▶ **WHAT NEEDS TO BE DONE**:
List each line in the items below that contains the word "beside".
** Start of DATA EXTRACT **
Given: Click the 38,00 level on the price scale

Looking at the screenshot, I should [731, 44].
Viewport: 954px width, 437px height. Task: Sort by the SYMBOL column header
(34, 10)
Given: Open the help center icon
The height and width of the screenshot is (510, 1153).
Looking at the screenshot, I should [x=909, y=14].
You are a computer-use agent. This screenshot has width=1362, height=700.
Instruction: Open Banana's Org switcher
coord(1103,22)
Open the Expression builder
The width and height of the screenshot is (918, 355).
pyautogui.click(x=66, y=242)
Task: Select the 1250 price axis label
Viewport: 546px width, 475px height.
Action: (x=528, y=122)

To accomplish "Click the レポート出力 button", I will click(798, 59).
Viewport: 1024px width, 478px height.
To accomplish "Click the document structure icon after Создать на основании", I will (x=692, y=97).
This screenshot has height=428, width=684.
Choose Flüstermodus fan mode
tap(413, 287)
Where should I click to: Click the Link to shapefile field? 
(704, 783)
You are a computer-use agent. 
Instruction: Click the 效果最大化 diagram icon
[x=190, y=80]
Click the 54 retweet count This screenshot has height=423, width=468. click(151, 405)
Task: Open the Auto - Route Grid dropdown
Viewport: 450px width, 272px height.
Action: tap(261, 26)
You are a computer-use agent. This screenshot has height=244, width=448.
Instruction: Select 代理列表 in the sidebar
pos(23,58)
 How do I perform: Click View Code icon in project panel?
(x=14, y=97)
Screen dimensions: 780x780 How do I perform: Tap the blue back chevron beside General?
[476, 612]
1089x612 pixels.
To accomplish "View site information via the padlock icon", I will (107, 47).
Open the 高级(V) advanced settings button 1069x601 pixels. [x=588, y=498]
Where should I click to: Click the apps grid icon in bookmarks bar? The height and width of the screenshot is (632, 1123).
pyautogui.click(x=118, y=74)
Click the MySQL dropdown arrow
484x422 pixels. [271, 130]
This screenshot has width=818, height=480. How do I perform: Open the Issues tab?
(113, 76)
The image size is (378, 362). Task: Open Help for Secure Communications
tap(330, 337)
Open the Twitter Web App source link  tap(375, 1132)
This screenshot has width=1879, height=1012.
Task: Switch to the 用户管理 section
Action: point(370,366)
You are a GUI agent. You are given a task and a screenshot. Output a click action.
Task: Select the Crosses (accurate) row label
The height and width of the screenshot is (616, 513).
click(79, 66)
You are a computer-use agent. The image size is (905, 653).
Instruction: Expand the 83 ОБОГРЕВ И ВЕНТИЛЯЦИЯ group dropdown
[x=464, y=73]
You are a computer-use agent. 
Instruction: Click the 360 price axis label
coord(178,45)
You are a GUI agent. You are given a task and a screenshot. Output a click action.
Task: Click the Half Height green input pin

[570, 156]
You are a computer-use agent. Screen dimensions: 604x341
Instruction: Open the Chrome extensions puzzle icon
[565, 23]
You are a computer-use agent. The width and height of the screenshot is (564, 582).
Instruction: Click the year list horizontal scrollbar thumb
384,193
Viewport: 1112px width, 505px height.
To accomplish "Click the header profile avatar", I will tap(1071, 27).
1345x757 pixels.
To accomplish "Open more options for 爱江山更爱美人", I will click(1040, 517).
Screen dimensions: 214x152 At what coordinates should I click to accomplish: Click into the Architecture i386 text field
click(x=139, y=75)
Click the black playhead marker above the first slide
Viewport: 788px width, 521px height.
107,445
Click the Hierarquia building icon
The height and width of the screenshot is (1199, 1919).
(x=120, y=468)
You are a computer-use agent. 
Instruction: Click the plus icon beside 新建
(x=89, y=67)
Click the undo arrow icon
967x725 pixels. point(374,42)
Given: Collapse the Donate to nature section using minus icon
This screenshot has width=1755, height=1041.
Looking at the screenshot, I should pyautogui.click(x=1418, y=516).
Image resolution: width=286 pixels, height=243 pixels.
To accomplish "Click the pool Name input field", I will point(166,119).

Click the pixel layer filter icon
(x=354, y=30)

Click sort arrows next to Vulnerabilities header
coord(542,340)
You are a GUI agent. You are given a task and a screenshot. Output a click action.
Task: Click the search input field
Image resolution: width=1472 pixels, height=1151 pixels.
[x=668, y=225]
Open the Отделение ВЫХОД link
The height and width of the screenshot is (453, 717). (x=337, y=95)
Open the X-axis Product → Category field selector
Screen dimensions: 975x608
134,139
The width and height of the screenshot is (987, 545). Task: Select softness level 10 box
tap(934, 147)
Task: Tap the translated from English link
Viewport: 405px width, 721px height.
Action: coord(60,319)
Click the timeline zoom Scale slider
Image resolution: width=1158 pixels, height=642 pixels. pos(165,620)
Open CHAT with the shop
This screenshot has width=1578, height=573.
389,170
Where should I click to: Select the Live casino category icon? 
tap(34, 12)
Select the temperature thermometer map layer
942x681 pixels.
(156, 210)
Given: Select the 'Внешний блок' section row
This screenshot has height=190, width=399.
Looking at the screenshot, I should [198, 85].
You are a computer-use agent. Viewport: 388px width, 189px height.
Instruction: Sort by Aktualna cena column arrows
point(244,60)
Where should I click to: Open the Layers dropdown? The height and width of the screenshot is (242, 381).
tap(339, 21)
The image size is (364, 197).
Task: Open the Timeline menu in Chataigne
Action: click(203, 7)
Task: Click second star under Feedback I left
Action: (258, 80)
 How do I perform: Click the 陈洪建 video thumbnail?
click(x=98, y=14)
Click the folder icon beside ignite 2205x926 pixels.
** End of DATA EXTRACT **
▶ **RESULT**:
Screen dimensions: 780x780 How do I perform: Tap the blue back chevron beside General?
Instruction: Click the plus icon beside 新建
Click the folder icon beside ignite 2205x926 pixels.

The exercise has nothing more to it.